- WORK ORDER: Repeat each entry exactly. Drop every image.
START DATA SHOWN
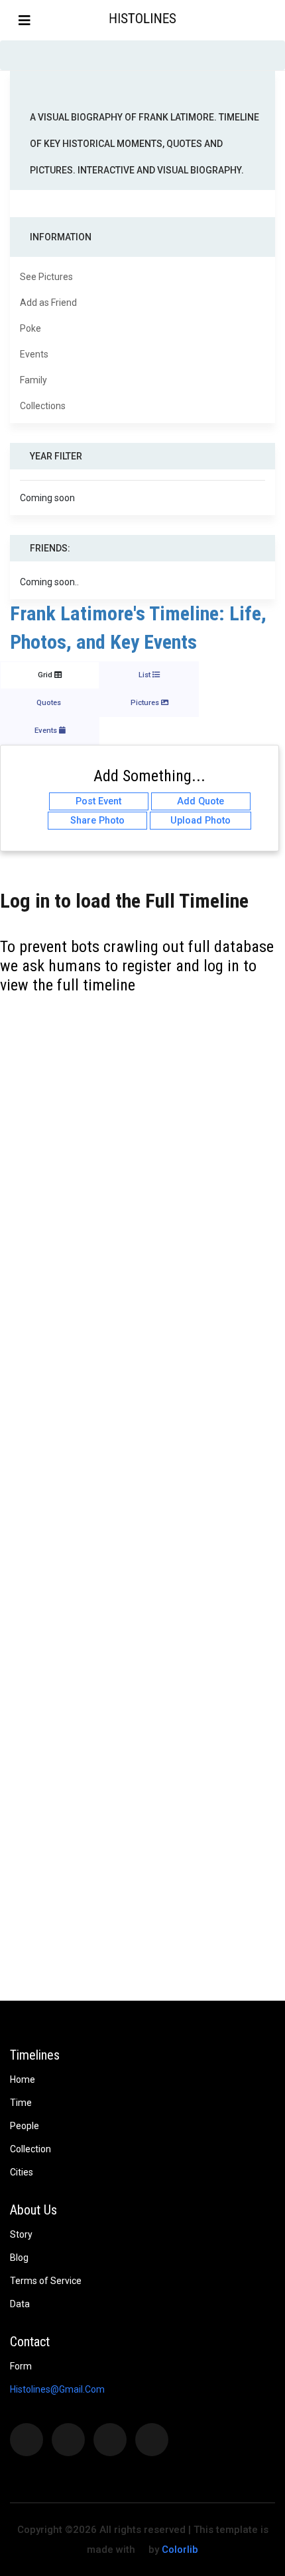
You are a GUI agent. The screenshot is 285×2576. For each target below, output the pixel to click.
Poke (30, 328)
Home (22, 2079)
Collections (43, 406)
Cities (21, 2172)
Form (21, 2366)
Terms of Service (46, 2280)
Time (21, 2102)
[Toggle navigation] (24, 20)
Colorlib (180, 2549)
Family (33, 380)
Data (20, 2304)
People (24, 2126)
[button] (273, 20)
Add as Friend (48, 302)
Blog (19, 2257)
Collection (30, 2149)
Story (21, 2234)
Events (34, 354)
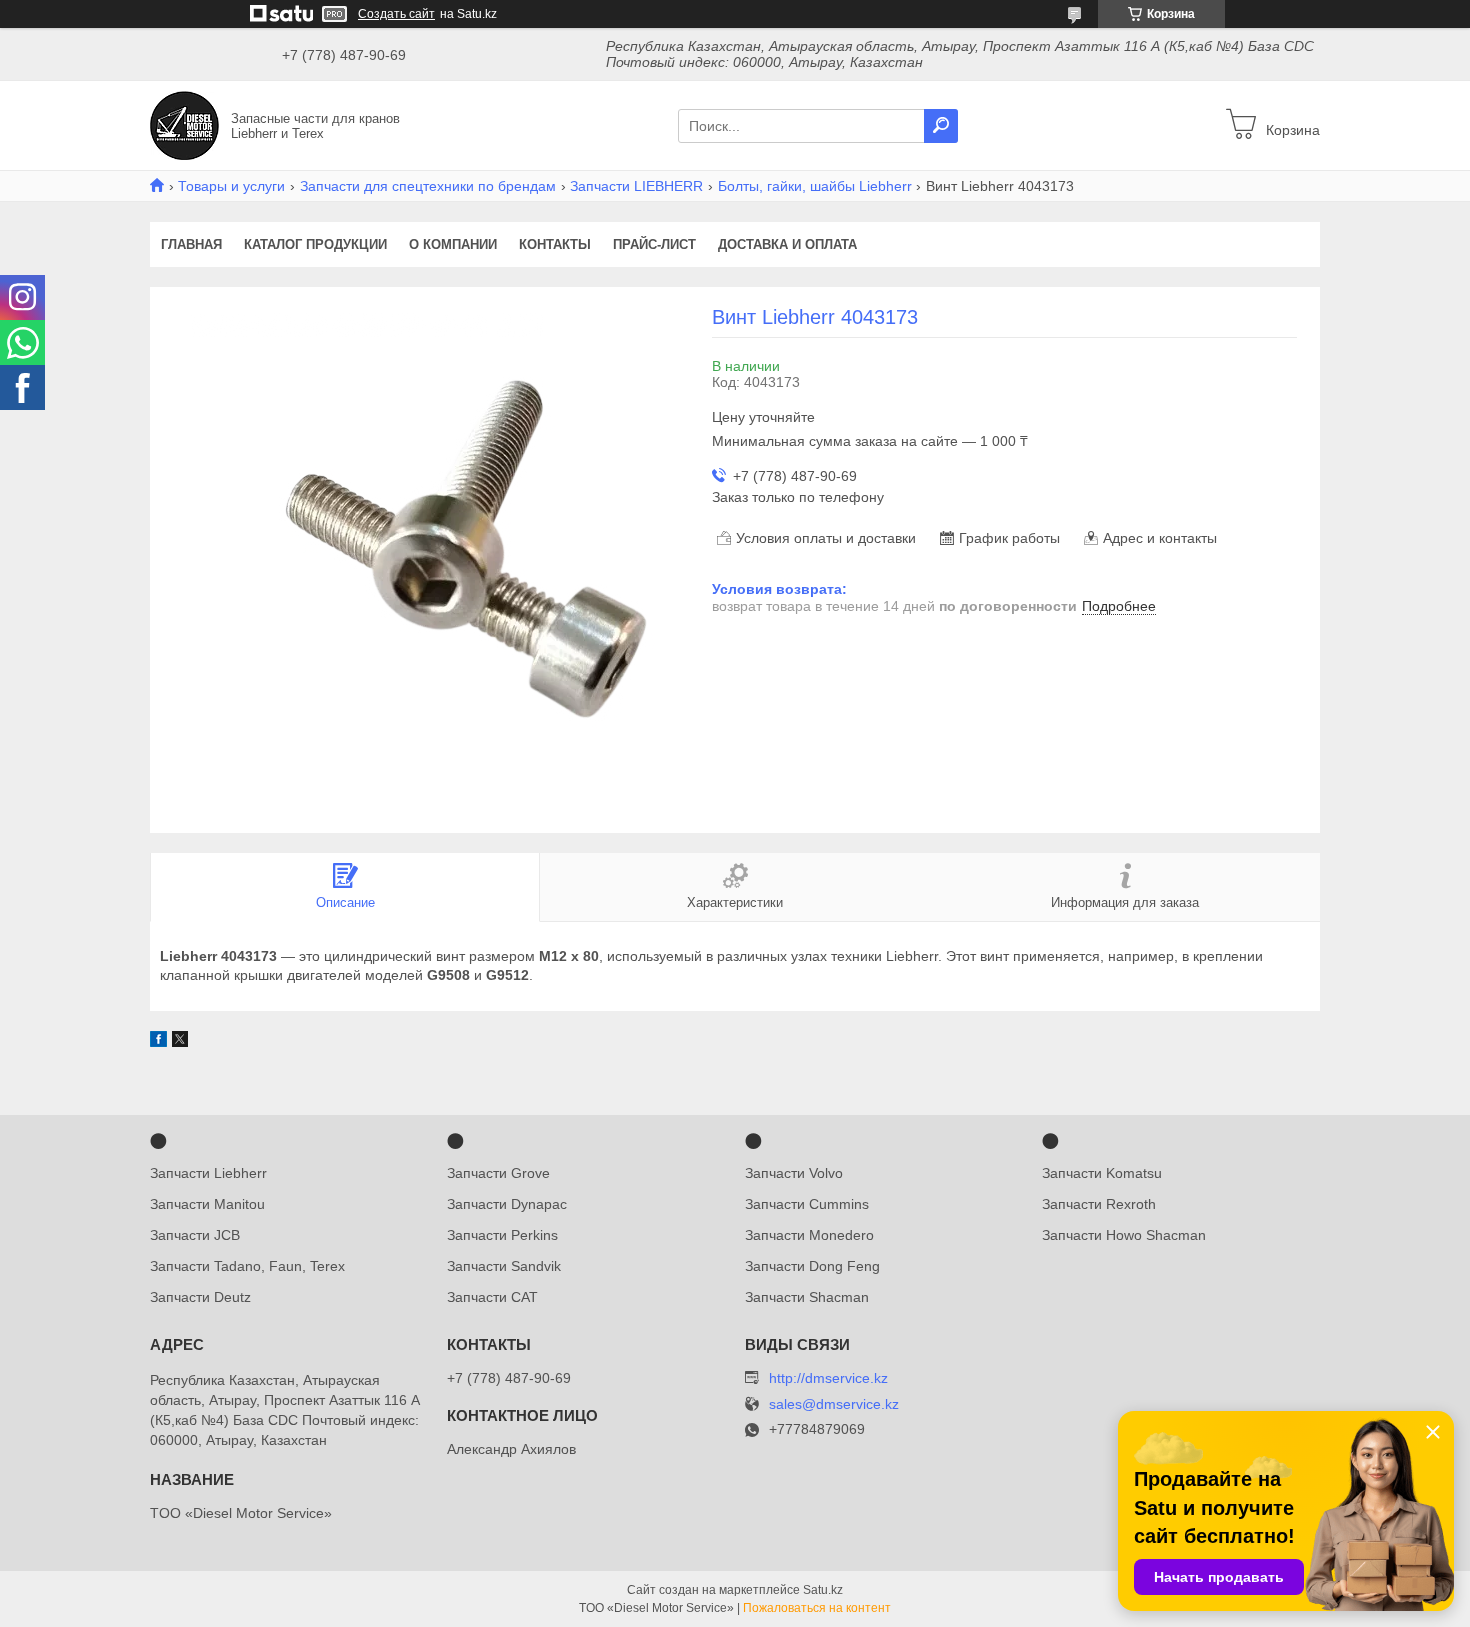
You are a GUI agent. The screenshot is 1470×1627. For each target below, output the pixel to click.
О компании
END DATA SHOWN
- SOLUTION FOR THIS TASK:
You are a GUI agent. The screenshot is 285×2576. For each target below, output the pixel to click.
Poke (30, 328)
Home (22, 2079)
Collections (43, 406)
Cities (21, 2172)
Form (21, 2366)
Terms of Service (46, 2280)
Time (21, 2102)
[Toggle navigation] (24, 20)
Colorlib (180, 2549)
Family (33, 380)
Data (20, 2304)
People (24, 2126)
[button] (273, 20)
Add as Friend (48, 302)
Blog (19, 2257)
Collection (30, 2149)
Story (21, 2234)
Events (34, 354)
You are a GUI agent. The screenshot is 1470×1627. For each target below, output the pixel to click.
О компании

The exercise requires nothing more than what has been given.